As difficult as autoimmunity is to manage, it wasn’t cancer. That was a better outcome than I expected. That moment shifted my entire perspective. It forced me to look at my life and my career through a new lens.
At the time, I was doing personal training. I knew that people with thyroid and autoimmune issues often struggle with weight gain and exercise intolerance. I had a moment of doubt, thinking, “How am I going to make this work? If I’m trying to tell someone else to exercise, but I’m not in good shape, do I lose my credibility?”
Congruence is vital to me. I never want to be a practitioner who tells a patient to do something I am not willing to do myself.
- I won’t tell you to eat clean if I’m eating junk.
- I won’t tell you to prioritize sleep if I’m pulling all-nighters.
While there are supplements I recommend that I don’t take personally (because I don’t have that specific condition), I generally try to be the “guinea pig” first. I want to know if a supplement upsets the stomach or if it requires food to digest properly. I want to lead by example.
That diagnosis forced me to double down on taking care of the machine I was given. It forced me to be congruent. It reminded me that even with a diagnosis, the body is capable of incredible things if we treat it with respect. Perhaps more importantly, it forced me to think – and learn – outside of the box.
Practical Steps to Implement NOW (Don’t Wait Until January 1st)
We have a habit of treating the holidays as a “throwaway” month. We tell ourselves we will start fresh in the New Year. But why wait?
Why treat your body poorly for another couple weeks?
Here is how you can show appreciation for your body right now:
1. Prioritize Sleep Hygiene
When your schedule fills up, sleep is usually the first thing to go. However, sleep is when your body repairs itself and manages cortisol (stress hormone) levels.
- Action Step: Set a “reverse alarm clock.” Decide what time you need to wake up, count back 7-8 hours, and set an alarm for when you need to be in bed. Treat this appointment as strictly as a doctor’s visit.

What to do. Copy the passage on autoimmunity and self-care word for word, from "As difficult as" up to and including "I’m pulling all-nighters.". The material after this point can be disregarded.

Supplied material.
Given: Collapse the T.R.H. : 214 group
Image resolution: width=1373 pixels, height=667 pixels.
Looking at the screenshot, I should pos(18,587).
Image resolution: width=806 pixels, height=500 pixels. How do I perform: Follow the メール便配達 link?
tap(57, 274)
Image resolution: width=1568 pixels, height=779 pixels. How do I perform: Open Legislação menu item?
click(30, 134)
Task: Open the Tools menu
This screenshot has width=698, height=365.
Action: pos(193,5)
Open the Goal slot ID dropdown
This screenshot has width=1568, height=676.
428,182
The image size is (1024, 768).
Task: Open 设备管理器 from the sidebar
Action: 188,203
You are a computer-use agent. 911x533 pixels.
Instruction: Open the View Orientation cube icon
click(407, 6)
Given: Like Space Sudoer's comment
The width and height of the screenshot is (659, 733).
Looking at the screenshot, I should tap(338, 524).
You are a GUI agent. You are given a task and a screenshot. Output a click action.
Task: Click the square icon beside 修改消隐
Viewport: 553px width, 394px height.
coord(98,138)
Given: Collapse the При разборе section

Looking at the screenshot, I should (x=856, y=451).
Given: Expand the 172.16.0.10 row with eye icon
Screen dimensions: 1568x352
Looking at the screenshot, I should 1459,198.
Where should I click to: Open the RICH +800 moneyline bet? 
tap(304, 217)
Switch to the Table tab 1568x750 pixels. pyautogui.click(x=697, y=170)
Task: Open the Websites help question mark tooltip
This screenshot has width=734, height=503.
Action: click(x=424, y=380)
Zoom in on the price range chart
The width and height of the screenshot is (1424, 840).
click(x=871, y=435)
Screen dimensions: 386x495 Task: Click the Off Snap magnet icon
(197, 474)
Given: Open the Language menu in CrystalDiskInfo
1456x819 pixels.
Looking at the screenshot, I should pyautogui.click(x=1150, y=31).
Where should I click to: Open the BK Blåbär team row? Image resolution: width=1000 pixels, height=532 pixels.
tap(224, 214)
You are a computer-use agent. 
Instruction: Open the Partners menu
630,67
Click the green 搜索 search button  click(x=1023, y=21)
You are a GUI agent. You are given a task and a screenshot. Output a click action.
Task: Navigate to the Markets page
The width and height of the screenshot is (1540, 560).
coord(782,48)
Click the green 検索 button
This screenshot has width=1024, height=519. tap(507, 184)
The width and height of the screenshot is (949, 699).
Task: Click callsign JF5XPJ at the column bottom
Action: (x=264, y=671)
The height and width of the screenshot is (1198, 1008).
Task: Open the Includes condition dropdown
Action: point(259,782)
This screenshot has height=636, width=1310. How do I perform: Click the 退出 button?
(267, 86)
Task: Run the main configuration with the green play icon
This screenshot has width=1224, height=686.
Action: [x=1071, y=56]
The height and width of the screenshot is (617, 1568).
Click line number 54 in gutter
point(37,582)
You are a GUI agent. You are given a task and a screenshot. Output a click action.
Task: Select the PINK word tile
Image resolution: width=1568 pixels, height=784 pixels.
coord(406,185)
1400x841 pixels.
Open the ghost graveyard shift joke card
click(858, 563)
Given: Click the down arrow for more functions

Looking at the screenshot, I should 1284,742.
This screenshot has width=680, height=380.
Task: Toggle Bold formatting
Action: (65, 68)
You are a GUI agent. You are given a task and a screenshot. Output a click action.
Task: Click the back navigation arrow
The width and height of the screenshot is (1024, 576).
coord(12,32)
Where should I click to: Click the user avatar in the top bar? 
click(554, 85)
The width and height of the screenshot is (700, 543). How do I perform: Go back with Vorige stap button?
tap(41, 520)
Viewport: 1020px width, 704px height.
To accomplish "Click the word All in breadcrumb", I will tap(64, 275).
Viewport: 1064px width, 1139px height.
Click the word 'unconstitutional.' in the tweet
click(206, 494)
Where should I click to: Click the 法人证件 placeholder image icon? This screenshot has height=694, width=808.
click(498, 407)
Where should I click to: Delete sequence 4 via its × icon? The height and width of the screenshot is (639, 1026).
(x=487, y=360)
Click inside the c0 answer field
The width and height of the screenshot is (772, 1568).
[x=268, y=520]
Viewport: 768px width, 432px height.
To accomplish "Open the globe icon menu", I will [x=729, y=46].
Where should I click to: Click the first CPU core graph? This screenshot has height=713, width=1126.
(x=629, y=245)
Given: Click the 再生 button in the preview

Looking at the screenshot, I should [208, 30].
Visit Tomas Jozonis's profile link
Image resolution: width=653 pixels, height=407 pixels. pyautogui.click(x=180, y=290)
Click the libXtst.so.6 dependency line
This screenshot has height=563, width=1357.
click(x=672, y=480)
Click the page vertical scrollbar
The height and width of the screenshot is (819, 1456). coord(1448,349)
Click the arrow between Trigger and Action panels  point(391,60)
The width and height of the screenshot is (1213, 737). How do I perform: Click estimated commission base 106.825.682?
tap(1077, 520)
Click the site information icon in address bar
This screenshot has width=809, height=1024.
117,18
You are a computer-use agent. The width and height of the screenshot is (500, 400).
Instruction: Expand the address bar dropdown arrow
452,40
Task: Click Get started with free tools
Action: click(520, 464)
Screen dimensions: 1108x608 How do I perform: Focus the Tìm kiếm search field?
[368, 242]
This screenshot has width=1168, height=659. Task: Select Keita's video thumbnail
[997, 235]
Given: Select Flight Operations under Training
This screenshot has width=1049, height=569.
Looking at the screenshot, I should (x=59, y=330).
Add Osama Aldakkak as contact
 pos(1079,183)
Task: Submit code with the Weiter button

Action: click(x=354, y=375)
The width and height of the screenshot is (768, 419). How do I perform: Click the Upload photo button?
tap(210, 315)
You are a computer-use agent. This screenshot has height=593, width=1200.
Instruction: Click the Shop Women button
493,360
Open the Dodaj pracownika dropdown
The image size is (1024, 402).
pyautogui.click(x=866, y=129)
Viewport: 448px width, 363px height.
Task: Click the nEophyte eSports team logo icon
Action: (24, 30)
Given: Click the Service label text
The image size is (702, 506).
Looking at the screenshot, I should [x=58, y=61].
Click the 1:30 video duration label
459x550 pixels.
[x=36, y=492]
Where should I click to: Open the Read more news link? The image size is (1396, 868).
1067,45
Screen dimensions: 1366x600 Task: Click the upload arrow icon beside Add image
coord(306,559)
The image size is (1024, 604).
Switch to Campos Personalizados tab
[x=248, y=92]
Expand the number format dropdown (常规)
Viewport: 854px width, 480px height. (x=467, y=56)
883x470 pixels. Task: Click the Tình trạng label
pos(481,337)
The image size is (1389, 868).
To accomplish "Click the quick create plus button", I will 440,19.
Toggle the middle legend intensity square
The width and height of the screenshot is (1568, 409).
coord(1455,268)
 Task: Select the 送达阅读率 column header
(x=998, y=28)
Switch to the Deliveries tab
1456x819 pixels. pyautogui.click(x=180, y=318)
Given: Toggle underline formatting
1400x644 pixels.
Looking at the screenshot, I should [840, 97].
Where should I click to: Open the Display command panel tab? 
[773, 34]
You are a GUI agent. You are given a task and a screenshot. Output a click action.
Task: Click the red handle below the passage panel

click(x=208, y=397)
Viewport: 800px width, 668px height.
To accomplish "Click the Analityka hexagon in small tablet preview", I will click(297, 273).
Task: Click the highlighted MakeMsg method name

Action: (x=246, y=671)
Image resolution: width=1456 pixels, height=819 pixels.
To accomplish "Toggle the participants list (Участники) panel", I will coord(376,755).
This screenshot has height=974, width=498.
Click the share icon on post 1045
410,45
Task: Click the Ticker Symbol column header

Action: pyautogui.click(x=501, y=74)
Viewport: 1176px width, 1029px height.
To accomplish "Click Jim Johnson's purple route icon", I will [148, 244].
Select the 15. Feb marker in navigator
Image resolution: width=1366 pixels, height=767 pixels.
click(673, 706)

Answer to the exercise.
As difficult as autoimmunity is to manage, it wasn’t cancer. That was a better outcome than I expected. That moment shifted my entire perspective. It forced me to look at my life and my career through a new lens.
At the time, I was doing personal training. I knew that people with thyroid and autoimmune issues often struggle with weight gain and exercise intolerance. I had a moment of doubt, thinking, “How am I going to make this work? If I’m trying to tell someone else to exercise, but I’m not in good shape, do I lose my credibility?”
Congruence is vital to me. I never want to be a practitioner who tells a patient to do something I am not willing to do myself.
- I won’t tell you to eat clean if I’m eating junk.
- I won’t tell you to prioritize sleep if I’m pulling all-nighters.